• 待办操作
• 1. 将所给摘录中的“可以提供一个复现 demo,本地不好复现没办法验证问题”这句话译成英文。
• 2. 在清单中,从含有“Image resolution: width=219”的那一行起,到含有“coord(63,534)”的那一行为止(两端均包括),逐字照录这些行。

• 所给摘录

####

求助:现在不知道定位方向,帮忙指导下,谢谢

chengyouling avatar Jan 17 '24 08:01 chengyouling

网络波动问题?排查下 nacos 9848 端口看看

如果是容器部署的话,可以尝试把 9848 9849 8848 端口都放开看看(nacos 的端口偏移量是 1000 和 1001)

可以提供一个复现 demo,本地不好复现没办法验证问题

yuluo-yx avatar Jan 18 '24 02:01 yuluo-yx

容器部署的,9848 9849 8848 端口都放开了,本地确实不好复现,这个异常是偶尔发生的,主要是看到了Caused by: java.io.IOException: Connection reset by peer这个提示,感觉是服务端或者客户端的某一方主动关闭了连接,怀疑是不是客户端和服务端的不匹配导致的呢?这两个版本是否存在兼容性问题? nacos-client-2.1.2 nacos-server-2.1.0

chengyouling avatar Jan 18 '24 02:01 chengyouling

容器部署的,9848 9849 8848 端口都放开了,本地确实不好复现,这个异常是偶尔发生的,主要是看到了Caused by: java.io.IOException: Connection reset by peer这个提示,感觉是服务端或者客户端的某一方主动关闭了连接,怀疑是不是客户端和服务端的不匹配导致的呢?这两个版本是否存在兼容性问题? nacos-client-2.1.2 nacos-server-2.1.0

nacos-client-2.1.2 nacos-server-2.1.0 不是很确定有没有兼容性问题,你可以参考 sca 的推荐的版本组件 https://github.com/alibaba/spring-cloud-alibaba/wiki/%E7%89%88%E6%9C%AC%E8%AF%B4%E6%98%8E

可以试着从 spring-cloud-starter-alibaba-nacos-discovery中排除现有的 nacos-client 依赖,引入和 nacos-server 一致的看看

<dependency>
	<groupId>com.alibaba.cloud</groupId>
	<artifactId>spring-cloud-starter-alibaba-nacos-discovery</artifactId>
	<exclusions>
		<exclusion>
			<groupId>com.alibaba.nacos</groupId>
			<artifactId>nacos-client</artifactId>
		</exclusion>
	</exclusions>
</dependency>

<dependency>
	<groupId>com.alibaba.nacos</groupId>
	<artifactId>nacos-client</artifactId>
	<version>${nacos.client}</version>
</dependency>

yuluo-yx avatar Jan 18 '24 02:01 yuluo-yx

客户端与服务端通信中间是否有经过 Nginx 或其他代理转发

ruansheng8 avatar Jan 18 '24 12:01 ruansheng8

客户端与服务端通信中间是否有经过 Nginx 或其他代理转发

没有的,都是直接通过sdk连接的Nacos-server,本地又很难复现这个错误,但是部署到容器中就会偶尔有这个问题。

####

• 记录数据
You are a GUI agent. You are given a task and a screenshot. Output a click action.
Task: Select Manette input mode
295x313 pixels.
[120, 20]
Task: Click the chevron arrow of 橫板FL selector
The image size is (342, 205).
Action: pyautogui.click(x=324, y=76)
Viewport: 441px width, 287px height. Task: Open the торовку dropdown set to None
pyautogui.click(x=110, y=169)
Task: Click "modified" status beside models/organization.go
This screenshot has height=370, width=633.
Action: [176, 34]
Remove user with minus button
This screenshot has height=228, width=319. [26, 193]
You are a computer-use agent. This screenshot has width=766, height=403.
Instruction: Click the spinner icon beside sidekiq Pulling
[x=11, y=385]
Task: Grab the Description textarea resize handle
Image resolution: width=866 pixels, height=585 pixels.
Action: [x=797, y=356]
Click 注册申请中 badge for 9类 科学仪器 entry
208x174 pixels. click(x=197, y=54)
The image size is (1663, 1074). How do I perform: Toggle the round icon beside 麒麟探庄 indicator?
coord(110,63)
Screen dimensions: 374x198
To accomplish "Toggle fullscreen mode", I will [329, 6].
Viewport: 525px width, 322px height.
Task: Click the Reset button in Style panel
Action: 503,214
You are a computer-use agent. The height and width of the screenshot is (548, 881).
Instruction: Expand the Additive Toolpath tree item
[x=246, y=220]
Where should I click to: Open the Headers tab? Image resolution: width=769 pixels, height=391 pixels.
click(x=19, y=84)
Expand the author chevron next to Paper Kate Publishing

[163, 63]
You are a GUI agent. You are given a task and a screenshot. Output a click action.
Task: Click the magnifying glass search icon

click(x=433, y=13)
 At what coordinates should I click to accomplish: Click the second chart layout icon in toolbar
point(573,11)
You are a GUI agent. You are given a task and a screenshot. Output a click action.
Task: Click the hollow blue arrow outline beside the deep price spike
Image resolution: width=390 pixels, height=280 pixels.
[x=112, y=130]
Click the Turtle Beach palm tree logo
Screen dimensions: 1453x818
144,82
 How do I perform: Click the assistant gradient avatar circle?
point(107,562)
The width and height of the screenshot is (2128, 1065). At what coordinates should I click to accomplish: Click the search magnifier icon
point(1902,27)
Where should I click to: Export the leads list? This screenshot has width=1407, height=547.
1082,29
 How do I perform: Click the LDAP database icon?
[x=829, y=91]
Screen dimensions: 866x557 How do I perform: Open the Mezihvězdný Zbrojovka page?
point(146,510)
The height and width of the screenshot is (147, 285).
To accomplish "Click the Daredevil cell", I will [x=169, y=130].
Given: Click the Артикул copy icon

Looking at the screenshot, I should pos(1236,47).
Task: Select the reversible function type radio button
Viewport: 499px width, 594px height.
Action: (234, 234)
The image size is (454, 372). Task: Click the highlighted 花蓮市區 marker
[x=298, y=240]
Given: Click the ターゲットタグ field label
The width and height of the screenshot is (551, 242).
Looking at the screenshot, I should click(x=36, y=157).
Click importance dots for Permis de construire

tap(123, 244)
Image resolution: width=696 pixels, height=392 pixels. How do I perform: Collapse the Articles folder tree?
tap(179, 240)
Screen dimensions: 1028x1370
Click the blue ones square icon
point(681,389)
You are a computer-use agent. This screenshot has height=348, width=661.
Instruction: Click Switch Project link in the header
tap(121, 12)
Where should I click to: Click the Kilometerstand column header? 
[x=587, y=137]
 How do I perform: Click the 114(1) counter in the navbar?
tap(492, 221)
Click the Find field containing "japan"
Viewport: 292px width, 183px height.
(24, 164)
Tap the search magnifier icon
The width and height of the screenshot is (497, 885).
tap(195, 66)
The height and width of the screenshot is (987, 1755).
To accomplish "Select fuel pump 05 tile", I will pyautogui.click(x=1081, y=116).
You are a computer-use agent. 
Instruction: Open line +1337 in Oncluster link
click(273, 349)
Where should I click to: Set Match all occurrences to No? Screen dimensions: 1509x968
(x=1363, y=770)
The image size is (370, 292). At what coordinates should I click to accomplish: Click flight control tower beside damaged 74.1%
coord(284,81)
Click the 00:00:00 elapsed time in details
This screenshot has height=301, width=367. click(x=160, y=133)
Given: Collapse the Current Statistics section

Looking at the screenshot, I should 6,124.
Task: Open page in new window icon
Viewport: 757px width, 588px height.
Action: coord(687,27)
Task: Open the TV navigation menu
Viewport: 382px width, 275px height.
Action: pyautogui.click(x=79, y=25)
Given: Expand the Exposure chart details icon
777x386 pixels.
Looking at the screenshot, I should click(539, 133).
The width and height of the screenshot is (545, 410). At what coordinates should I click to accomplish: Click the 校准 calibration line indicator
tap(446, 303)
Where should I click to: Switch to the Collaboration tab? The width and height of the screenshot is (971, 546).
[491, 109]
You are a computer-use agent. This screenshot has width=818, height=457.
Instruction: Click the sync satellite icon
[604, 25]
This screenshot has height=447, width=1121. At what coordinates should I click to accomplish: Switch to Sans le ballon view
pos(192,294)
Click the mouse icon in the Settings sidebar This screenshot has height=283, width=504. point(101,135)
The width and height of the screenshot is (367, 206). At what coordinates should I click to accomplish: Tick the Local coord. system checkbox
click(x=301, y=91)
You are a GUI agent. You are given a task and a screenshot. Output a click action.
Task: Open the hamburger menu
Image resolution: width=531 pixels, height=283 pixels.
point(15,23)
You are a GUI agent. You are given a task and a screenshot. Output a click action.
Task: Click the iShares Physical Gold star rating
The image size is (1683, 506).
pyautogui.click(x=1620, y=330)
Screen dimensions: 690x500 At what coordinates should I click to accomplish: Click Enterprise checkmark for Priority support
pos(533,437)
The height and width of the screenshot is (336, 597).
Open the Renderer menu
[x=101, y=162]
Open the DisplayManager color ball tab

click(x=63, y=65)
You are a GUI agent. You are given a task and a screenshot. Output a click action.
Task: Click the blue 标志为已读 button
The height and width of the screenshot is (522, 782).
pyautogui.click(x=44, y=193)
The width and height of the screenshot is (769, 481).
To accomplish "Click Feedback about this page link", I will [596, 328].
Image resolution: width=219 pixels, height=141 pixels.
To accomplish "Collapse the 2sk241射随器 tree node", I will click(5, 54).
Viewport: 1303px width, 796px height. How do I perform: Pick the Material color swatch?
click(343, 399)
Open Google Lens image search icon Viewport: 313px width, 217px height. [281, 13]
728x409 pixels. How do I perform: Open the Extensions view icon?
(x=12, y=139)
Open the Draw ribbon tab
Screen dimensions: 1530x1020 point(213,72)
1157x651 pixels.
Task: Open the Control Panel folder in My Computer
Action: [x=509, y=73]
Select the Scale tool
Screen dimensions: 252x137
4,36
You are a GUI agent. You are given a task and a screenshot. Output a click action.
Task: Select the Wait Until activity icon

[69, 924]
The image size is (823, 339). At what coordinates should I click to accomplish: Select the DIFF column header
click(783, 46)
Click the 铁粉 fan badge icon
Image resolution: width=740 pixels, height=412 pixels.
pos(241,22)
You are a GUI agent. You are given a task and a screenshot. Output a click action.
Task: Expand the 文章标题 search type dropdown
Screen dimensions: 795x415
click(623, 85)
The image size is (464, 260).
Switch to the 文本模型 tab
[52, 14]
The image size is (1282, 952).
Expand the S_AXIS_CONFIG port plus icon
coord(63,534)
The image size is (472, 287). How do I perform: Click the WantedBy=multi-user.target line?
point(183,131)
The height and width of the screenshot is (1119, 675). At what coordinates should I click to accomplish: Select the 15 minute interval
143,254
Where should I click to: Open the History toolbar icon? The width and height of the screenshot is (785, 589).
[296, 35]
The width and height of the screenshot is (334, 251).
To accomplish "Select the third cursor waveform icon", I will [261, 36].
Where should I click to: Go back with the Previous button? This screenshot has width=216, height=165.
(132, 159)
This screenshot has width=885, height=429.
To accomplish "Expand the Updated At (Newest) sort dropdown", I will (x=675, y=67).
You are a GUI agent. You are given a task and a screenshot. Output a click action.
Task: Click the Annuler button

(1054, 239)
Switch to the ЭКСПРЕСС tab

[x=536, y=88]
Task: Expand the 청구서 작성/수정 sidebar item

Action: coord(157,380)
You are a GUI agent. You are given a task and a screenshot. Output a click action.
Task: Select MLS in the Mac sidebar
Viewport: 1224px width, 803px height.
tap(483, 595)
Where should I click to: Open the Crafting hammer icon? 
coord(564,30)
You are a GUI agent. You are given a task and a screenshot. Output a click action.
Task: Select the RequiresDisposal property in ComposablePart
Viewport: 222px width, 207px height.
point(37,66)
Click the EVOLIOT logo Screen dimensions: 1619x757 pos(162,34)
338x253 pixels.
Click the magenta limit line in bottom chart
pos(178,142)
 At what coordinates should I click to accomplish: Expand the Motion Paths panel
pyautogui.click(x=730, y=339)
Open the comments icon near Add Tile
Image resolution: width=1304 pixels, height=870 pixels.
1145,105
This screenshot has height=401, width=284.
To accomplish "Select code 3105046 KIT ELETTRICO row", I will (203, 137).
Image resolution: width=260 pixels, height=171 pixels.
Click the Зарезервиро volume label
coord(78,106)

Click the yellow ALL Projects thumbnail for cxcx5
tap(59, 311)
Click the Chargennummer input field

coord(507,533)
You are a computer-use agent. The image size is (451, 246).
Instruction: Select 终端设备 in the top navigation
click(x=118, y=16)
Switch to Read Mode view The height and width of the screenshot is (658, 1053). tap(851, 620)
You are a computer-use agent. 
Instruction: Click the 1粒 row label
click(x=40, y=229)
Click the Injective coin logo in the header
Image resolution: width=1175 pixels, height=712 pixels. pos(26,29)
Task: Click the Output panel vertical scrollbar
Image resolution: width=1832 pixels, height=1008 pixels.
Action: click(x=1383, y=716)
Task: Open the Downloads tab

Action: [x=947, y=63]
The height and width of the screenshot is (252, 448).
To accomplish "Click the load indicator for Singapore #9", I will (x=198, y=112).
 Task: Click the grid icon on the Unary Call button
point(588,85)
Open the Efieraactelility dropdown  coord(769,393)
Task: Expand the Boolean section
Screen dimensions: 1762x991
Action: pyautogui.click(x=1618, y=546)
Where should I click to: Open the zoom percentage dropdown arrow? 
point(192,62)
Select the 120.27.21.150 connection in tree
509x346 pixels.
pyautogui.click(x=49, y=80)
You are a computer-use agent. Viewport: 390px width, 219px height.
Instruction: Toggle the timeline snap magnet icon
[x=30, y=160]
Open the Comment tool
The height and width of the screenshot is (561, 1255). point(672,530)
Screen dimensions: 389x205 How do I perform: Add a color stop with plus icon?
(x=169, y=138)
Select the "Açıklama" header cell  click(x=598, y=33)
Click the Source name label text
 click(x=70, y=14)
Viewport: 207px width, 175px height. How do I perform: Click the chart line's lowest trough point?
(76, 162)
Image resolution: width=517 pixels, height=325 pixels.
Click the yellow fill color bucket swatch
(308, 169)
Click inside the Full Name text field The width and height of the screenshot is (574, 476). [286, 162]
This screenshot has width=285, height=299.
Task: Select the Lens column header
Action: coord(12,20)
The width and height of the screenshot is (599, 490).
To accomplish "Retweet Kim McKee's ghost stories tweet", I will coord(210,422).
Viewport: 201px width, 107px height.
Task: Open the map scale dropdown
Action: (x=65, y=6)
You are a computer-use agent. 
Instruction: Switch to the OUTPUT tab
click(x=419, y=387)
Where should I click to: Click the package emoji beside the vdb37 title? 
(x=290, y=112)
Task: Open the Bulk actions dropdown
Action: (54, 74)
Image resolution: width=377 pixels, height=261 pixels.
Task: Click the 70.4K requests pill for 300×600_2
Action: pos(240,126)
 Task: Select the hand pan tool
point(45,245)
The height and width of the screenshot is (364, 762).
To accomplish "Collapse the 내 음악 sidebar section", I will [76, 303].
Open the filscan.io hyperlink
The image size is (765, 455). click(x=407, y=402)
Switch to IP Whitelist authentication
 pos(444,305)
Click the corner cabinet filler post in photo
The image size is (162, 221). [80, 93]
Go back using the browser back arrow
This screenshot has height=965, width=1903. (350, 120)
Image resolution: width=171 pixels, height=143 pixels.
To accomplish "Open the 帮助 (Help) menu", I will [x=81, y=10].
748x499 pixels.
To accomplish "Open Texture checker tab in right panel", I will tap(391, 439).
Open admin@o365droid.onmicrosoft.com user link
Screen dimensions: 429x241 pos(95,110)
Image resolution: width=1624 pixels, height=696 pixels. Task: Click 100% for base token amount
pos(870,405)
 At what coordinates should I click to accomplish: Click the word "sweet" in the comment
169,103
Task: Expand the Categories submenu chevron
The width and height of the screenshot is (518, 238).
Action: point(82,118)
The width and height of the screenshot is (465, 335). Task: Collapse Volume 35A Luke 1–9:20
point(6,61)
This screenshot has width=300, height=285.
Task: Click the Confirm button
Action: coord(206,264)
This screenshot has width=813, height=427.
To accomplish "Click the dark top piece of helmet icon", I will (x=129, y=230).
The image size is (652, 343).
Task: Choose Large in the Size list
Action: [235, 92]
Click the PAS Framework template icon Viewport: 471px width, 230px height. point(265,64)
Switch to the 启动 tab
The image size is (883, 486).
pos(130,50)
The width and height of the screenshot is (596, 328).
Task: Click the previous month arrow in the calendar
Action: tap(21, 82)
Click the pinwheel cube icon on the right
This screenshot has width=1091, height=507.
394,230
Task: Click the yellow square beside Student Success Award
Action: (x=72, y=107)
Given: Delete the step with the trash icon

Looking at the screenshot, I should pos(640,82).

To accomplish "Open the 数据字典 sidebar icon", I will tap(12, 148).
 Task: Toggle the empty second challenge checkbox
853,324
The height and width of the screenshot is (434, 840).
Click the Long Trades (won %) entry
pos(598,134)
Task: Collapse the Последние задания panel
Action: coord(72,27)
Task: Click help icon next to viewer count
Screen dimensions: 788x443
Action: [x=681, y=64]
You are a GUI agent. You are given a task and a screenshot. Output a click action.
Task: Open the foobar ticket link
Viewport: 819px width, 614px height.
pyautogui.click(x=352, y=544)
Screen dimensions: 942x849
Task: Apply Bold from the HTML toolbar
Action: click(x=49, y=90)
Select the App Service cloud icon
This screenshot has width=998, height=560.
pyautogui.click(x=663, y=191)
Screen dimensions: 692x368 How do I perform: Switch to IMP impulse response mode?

####

• 练习答案
• 1. You could provide a demo that reproduces the issue; it is hard to reproduce locally, so there is no way to verify the problem.

• 2.
Image resolution: width=219 pixels, height=141 pixels.
To accomplish "Collapse the 2sk241射随器 tree node", I will click(5, 54).
Viewport: 1303px width, 796px height. How do I perform: Pick the Material color swatch?
click(343, 399)
Open Google Lens image search icon Viewport: 313px width, 217px height. [281, 13]
728x409 pixels. How do I perform: Open the Extensions view icon?
(x=12, y=139)
Open the Draw ribbon tab
Screen dimensions: 1530x1020 point(213,72)
1157x651 pixels.
Task: Open the Control Panel folder in My Computer
Action: [x=509, y=73]
Select the Scale tool
Screen dimensions: 252x137
4,36
You are a GUI agent. You are given a task and a screenshot. Output a click action.
Task: Select the Wait Until activity icon

[69, 924]
The image size is (823, 339). At what coordinates should I click to accomplish: Select the DIFF column header
click(783, 46)
Click the 铁粉 fan badge icon
Image resolution: width=740 pixels, height=412 pixels.
pos(241,22)
You are a GUI agent. You are given a task and a screenshot. Output a click action.
Task: Expand the 文章标题 search type dropdown
Screen dimensions: 795x415
click(623, 85)
The image size is (464, 260).
Switch to the 文本模型 tab
[52, 14]
The image size is (1282, 952).
Expand the S_AXIS_CONFIG port plus icon
coord(63,534)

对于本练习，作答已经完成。